- Exercise
Below are records with pictures. Reproduce exactly the lines from the line with "This screenshot has width=400, height=328." to the line with "Image resolution: width=1851", inclusive, and leave each picture out.

Records from a dataset:
::::
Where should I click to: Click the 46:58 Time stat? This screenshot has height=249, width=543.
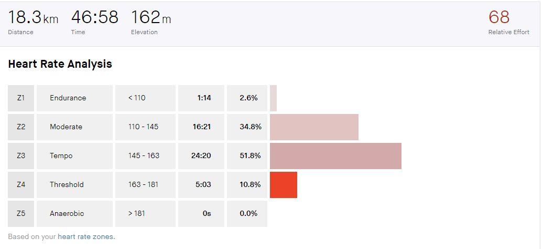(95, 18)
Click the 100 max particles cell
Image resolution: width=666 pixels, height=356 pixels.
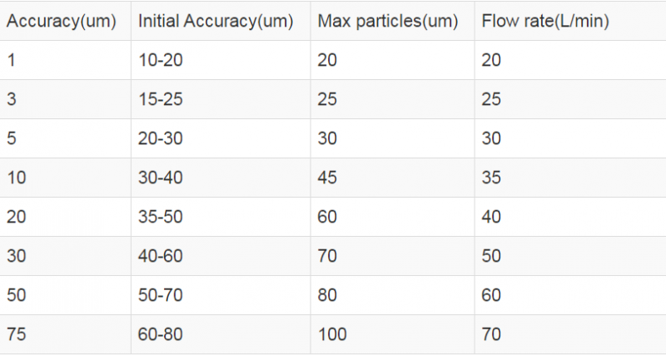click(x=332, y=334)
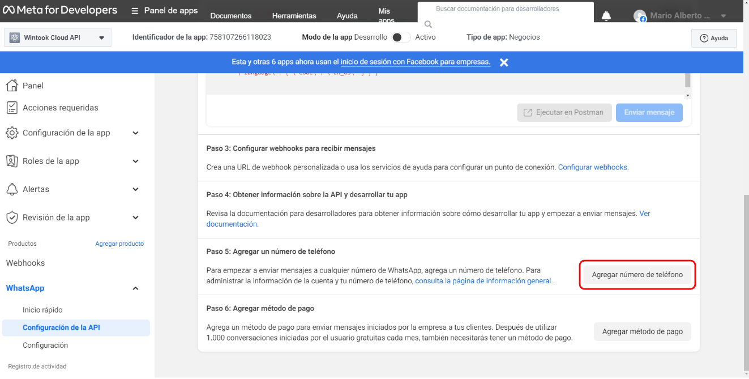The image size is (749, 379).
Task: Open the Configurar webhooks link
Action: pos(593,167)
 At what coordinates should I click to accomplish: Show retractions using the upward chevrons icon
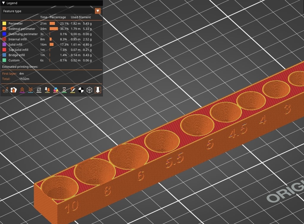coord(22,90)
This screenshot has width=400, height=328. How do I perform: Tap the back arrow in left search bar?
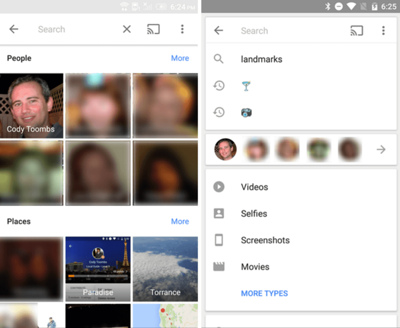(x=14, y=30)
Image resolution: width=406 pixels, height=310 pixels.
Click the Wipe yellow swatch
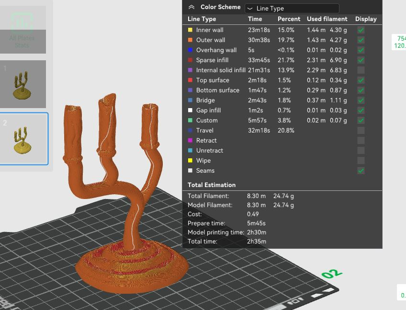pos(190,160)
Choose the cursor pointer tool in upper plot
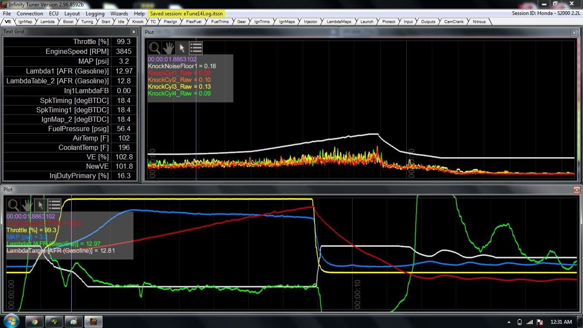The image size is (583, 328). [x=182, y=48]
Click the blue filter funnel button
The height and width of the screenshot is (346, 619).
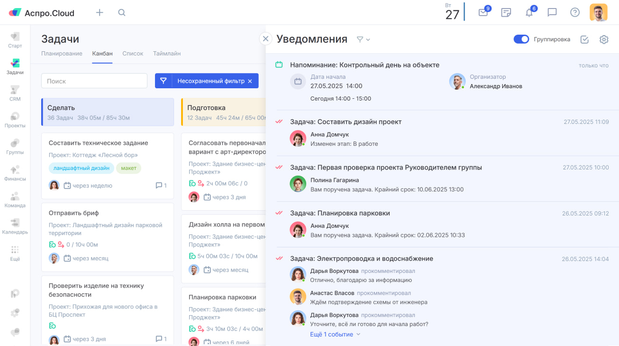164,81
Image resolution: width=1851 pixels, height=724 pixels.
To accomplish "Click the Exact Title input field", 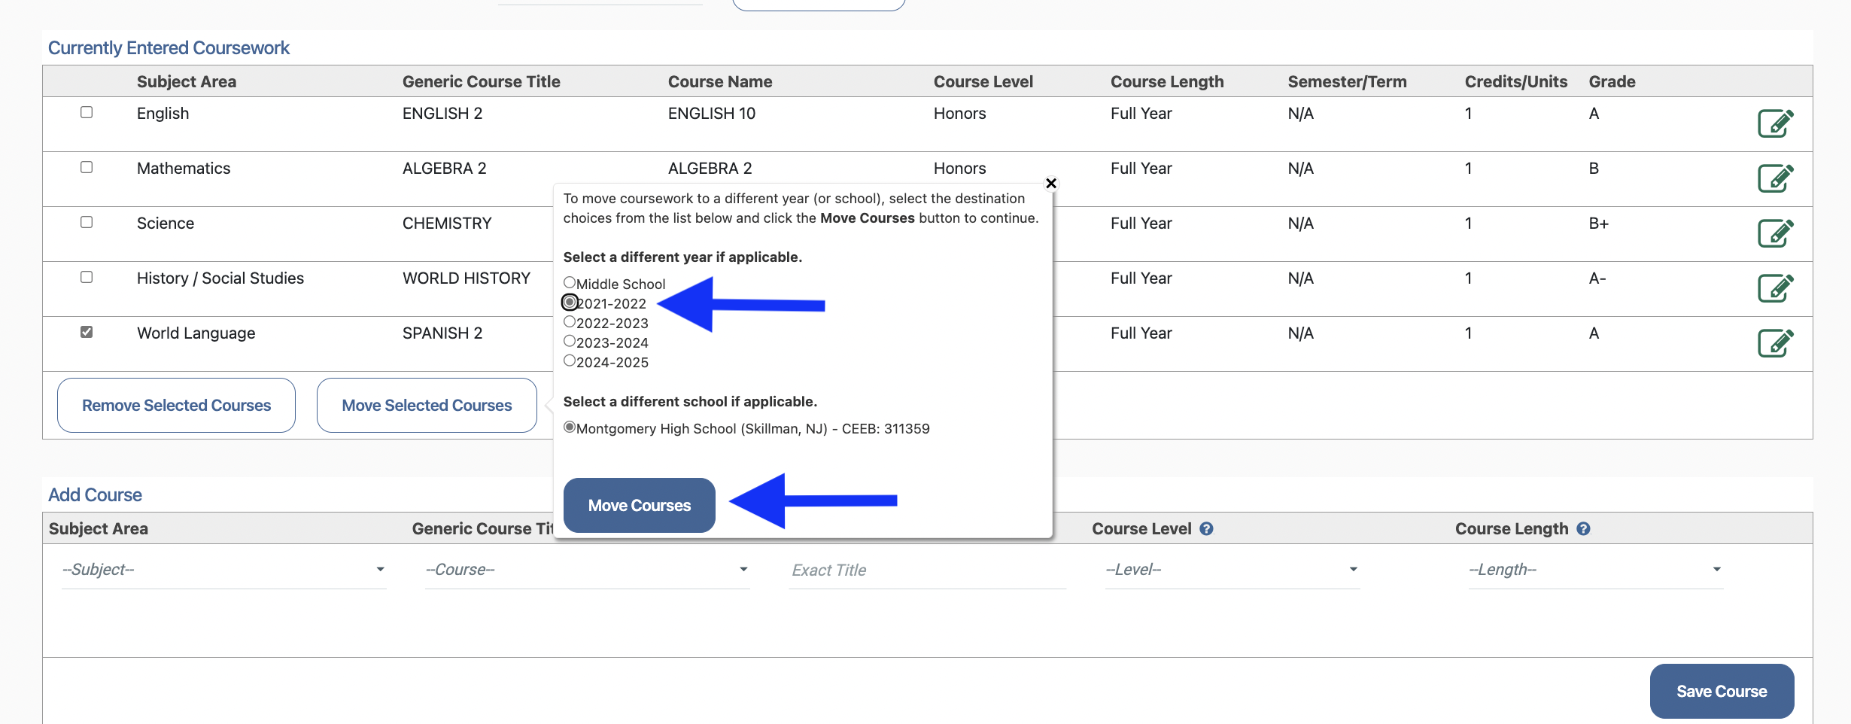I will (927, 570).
::::
- Response below
This screenshot has width=400, height=328. How do I perform: Tap the back arrow in left search bar?
(x=14, y=30)
Image resolution: width=406 pixels, height=310 pixels.
Click the Wipe yellow swatch
pos(190,160)
Choose the cursor pointer tool in upper plot
The image size is (583, 328). [x=182, y=48]
Click the blue filter funnel button
The height and width of the screenshot is (346, 619).
164,81
Image resolution: width=1851 pixels, height=724 pixels.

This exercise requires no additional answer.